» **What you are asked to do**: Give back an exact copy of the lines below, from the first through the line with "Viewport: 800px width, 476px height."; please stop there.
START Information provided
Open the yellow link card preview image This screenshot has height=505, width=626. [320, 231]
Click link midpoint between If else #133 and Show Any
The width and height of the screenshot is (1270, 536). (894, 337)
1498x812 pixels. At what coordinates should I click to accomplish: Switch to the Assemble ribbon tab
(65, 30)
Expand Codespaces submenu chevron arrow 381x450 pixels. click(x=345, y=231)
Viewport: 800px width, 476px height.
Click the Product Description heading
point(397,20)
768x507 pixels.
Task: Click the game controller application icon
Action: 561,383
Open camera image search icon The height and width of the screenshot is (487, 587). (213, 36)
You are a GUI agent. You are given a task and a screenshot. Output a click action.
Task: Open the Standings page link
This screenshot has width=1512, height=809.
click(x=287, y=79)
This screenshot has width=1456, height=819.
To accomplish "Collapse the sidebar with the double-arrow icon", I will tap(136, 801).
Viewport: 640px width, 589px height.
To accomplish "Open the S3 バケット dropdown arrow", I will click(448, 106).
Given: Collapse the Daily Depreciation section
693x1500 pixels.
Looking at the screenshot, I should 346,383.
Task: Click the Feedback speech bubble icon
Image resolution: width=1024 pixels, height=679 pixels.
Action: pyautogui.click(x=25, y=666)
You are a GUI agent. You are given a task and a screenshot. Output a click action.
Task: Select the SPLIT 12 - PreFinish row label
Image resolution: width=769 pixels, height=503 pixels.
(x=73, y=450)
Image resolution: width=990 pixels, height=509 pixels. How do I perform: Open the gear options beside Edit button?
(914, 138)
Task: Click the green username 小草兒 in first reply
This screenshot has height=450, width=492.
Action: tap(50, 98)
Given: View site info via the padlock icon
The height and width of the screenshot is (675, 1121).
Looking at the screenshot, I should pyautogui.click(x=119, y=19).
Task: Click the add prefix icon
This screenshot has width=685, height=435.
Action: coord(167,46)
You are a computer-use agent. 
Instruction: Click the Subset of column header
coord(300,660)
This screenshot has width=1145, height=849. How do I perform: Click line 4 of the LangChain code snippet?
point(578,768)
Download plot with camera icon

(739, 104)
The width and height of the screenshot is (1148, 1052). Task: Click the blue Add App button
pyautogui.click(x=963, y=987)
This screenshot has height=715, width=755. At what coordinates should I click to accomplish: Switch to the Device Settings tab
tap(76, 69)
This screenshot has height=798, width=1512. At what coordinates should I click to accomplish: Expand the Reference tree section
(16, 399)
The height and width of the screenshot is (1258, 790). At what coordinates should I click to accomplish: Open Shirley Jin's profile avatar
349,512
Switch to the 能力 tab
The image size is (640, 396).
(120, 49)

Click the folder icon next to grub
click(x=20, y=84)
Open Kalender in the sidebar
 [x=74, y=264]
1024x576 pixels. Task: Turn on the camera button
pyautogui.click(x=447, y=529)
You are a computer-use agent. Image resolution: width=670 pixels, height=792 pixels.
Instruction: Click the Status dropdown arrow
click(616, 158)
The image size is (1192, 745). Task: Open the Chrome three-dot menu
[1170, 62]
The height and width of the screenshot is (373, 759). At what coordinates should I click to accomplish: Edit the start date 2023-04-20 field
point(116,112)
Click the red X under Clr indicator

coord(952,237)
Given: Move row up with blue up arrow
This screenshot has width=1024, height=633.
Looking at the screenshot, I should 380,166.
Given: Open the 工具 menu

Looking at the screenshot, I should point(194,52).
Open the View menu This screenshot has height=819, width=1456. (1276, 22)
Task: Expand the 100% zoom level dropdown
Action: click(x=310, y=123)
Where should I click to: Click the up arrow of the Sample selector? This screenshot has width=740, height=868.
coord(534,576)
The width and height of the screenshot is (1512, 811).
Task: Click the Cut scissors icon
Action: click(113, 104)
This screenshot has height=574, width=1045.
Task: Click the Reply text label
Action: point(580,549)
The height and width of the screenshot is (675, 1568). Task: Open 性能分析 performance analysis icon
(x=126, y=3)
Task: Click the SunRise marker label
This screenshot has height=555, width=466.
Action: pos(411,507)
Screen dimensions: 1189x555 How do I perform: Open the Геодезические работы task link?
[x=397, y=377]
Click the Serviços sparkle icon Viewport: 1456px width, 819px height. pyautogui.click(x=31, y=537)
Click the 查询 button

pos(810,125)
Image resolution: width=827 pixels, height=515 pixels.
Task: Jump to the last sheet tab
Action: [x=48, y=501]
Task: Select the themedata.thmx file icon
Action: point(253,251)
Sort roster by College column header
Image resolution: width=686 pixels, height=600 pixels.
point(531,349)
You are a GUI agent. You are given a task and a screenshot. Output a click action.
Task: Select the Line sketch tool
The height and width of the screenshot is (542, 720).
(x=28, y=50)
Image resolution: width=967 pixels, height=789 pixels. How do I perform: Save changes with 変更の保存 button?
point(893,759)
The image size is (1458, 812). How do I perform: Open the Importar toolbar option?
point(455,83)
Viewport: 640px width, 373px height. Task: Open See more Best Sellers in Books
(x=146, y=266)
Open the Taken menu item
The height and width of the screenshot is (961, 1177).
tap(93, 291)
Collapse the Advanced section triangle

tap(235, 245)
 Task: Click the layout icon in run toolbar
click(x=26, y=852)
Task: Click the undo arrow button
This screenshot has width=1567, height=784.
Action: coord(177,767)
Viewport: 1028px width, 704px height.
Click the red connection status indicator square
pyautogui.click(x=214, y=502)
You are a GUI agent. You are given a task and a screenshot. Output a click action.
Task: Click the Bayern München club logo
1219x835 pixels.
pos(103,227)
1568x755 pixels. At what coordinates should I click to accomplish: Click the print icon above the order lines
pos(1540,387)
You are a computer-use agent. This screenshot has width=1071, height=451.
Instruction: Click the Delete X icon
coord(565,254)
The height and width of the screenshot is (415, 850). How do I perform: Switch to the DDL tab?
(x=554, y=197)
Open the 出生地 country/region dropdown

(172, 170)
END Information provided
» **Result**:
Open the yellow link card preview image This screenshot has height=505, width=626. [320, 231]
Click link midpoint between If else #133 and Show Any
The width and height of the screenshot is (1270, 536). (894, 337)
1498x812 pixels. At what coordinates should I click to accomplish: Switch to the Assemble ribbon tab
(65, 30)
Expand Codespaces submenu chevron arrow 381x450 pixels. click(x=345, y=231)
Viewport: 800px width, 476px height.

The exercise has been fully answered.